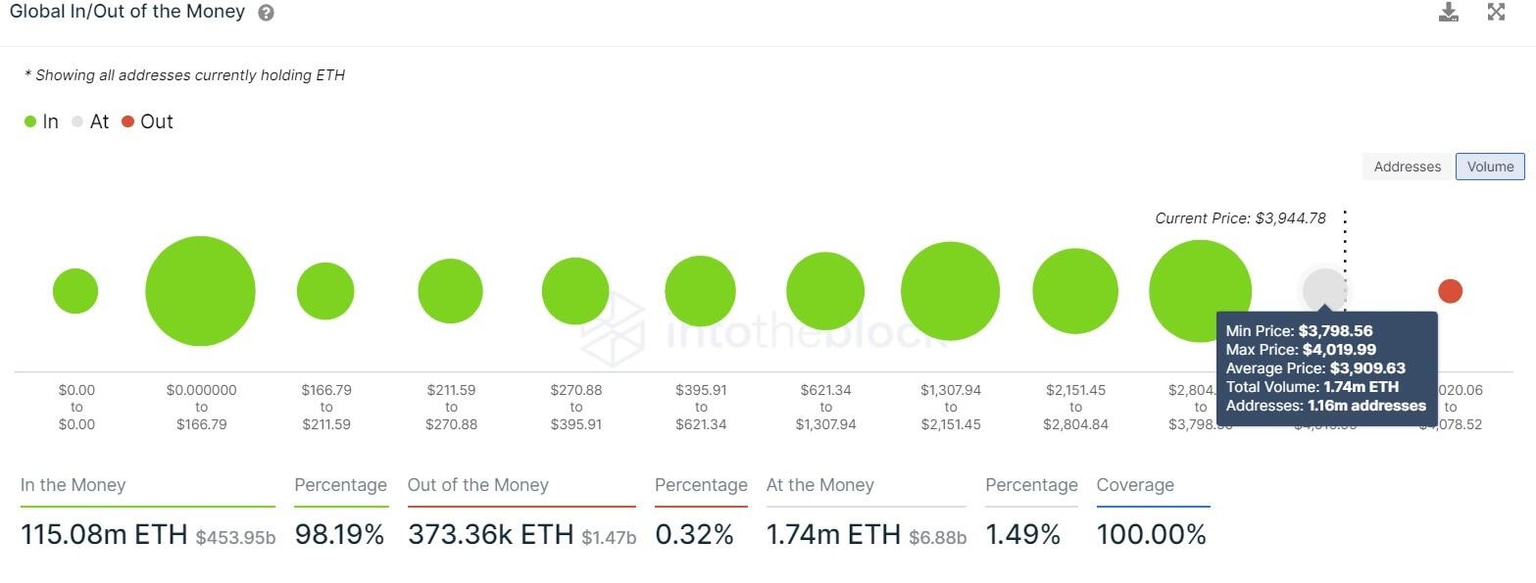This screenshot has height=583, width=1536.
Task: Click the help question mark icon
Action: click(263, 12)
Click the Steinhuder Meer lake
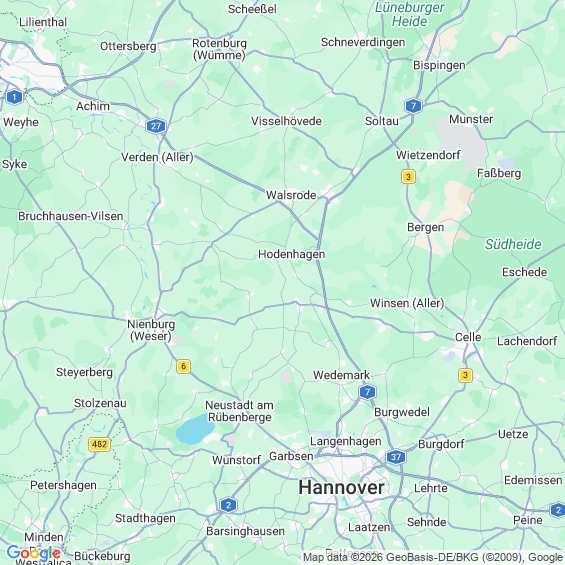This screenshot has width=565, height=565. coord(195,429)
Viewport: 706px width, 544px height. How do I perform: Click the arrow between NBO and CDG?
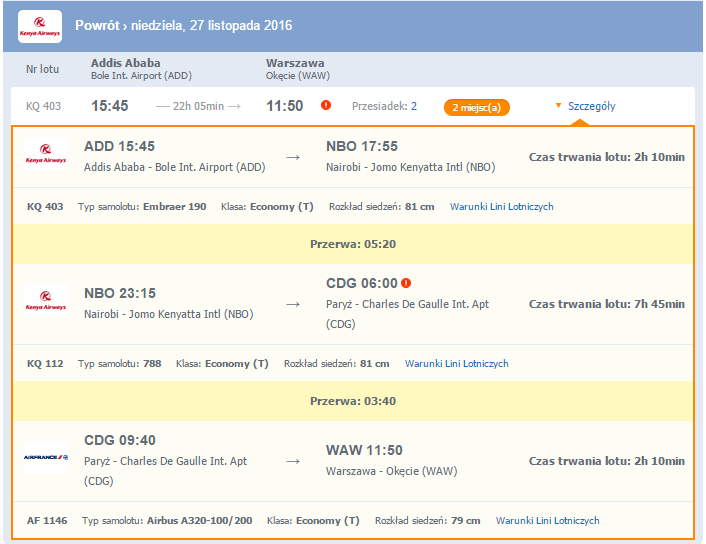click(x=293, y=305)
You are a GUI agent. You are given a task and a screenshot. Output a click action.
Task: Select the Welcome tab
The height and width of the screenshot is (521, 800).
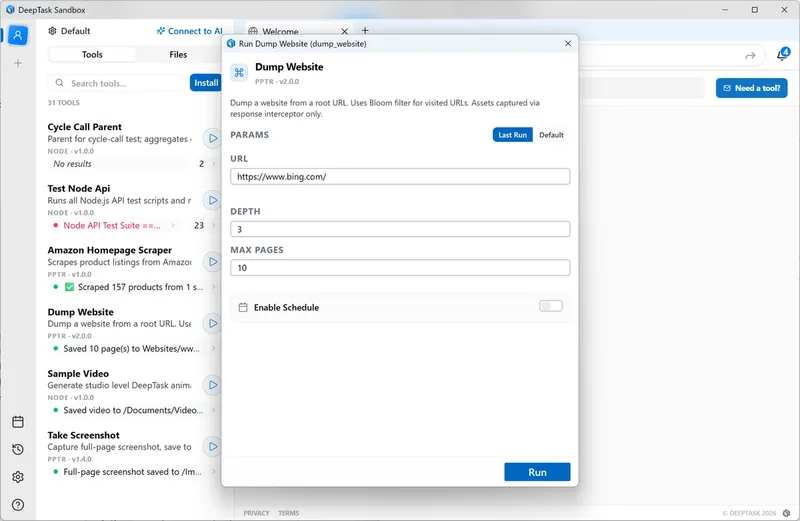(280, 32)
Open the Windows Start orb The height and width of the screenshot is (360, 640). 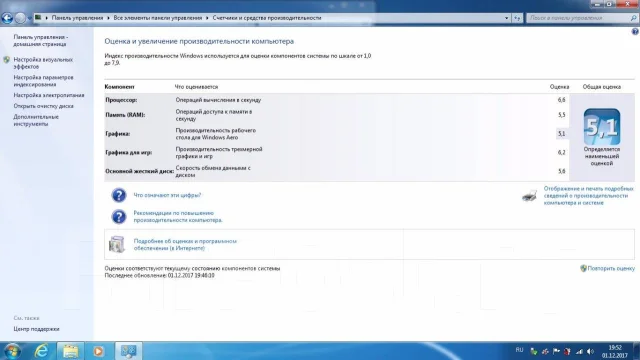coord(12,351)
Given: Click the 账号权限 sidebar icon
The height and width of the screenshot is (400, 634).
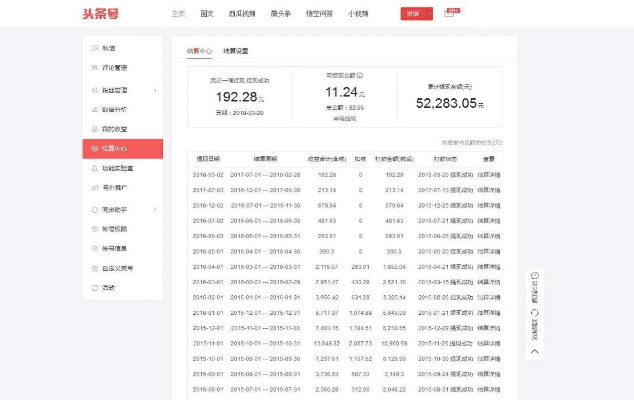Looking at the screenshot, I should click(94, 229).
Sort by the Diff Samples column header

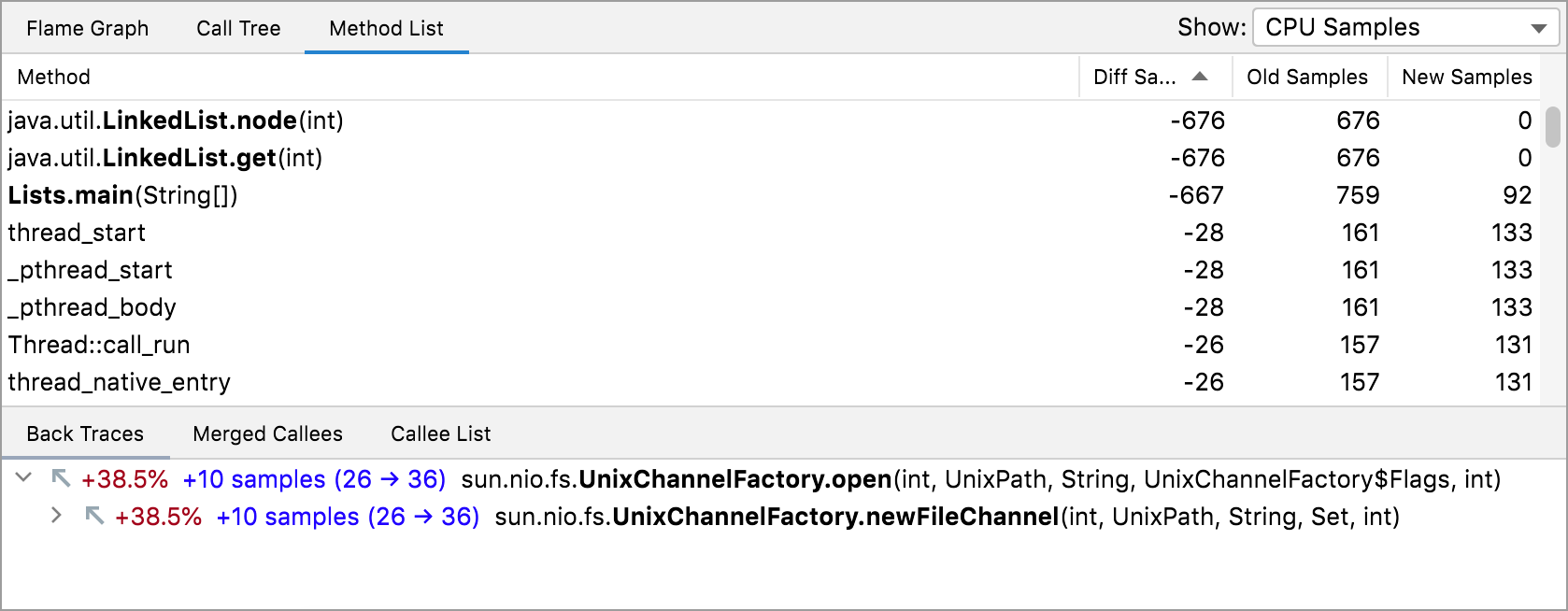(1134, 78)
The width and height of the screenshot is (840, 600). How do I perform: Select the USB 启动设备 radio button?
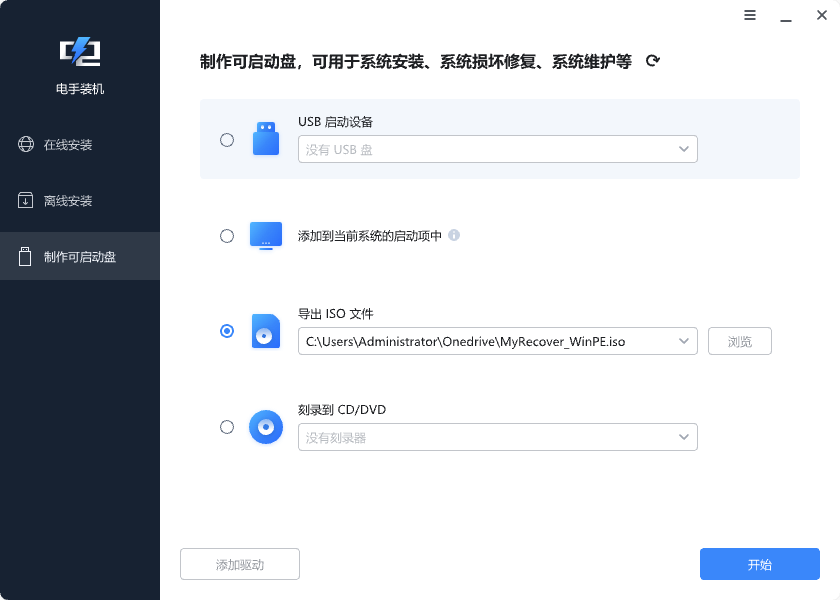227,139
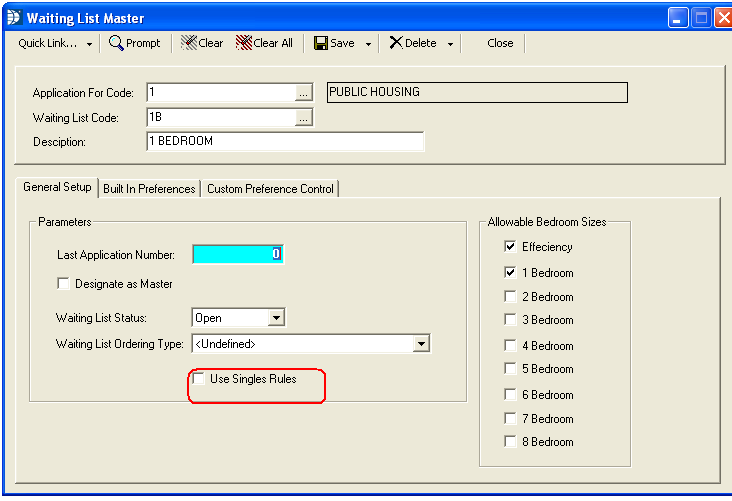
Task: Click the Prompt magnifier icon
Action: [x=116, y=43]
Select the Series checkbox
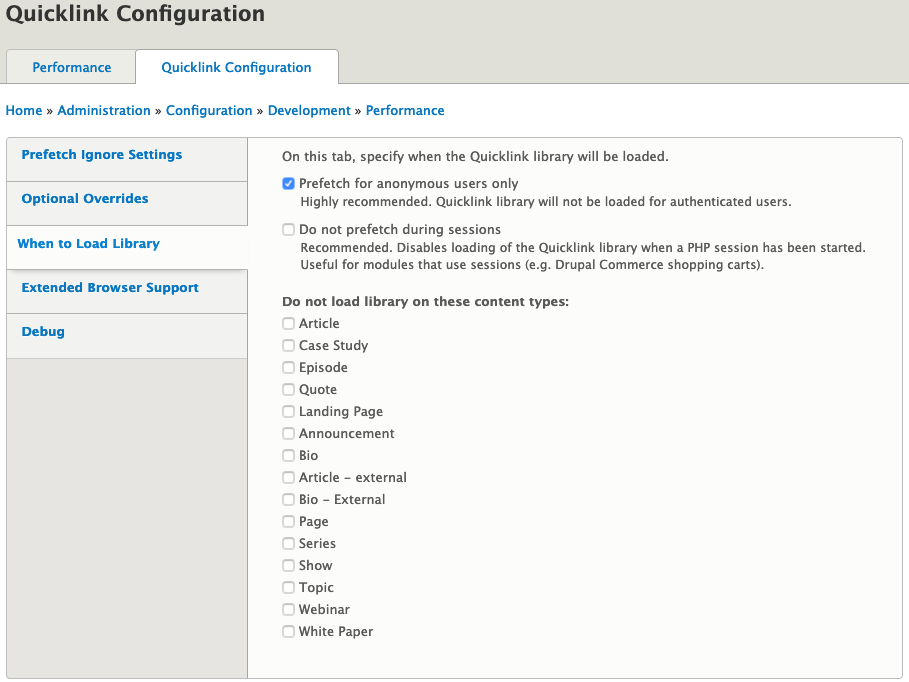 click(x=288, y=543)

Instructions for the task: Output nothing except the lines from the one containing "The width and" through the final line of the entries, repeated exactly and free of pictures.

Output for this exercise:
The width and height of the screenshot is (840, 600). How do I perform: Select the USB 启动设备 radio button?
227,139
Task: Click the Prompt magnifier icon
Action: [x=116, y=43]
Select the Series checkbox
 click(x=288, y=543)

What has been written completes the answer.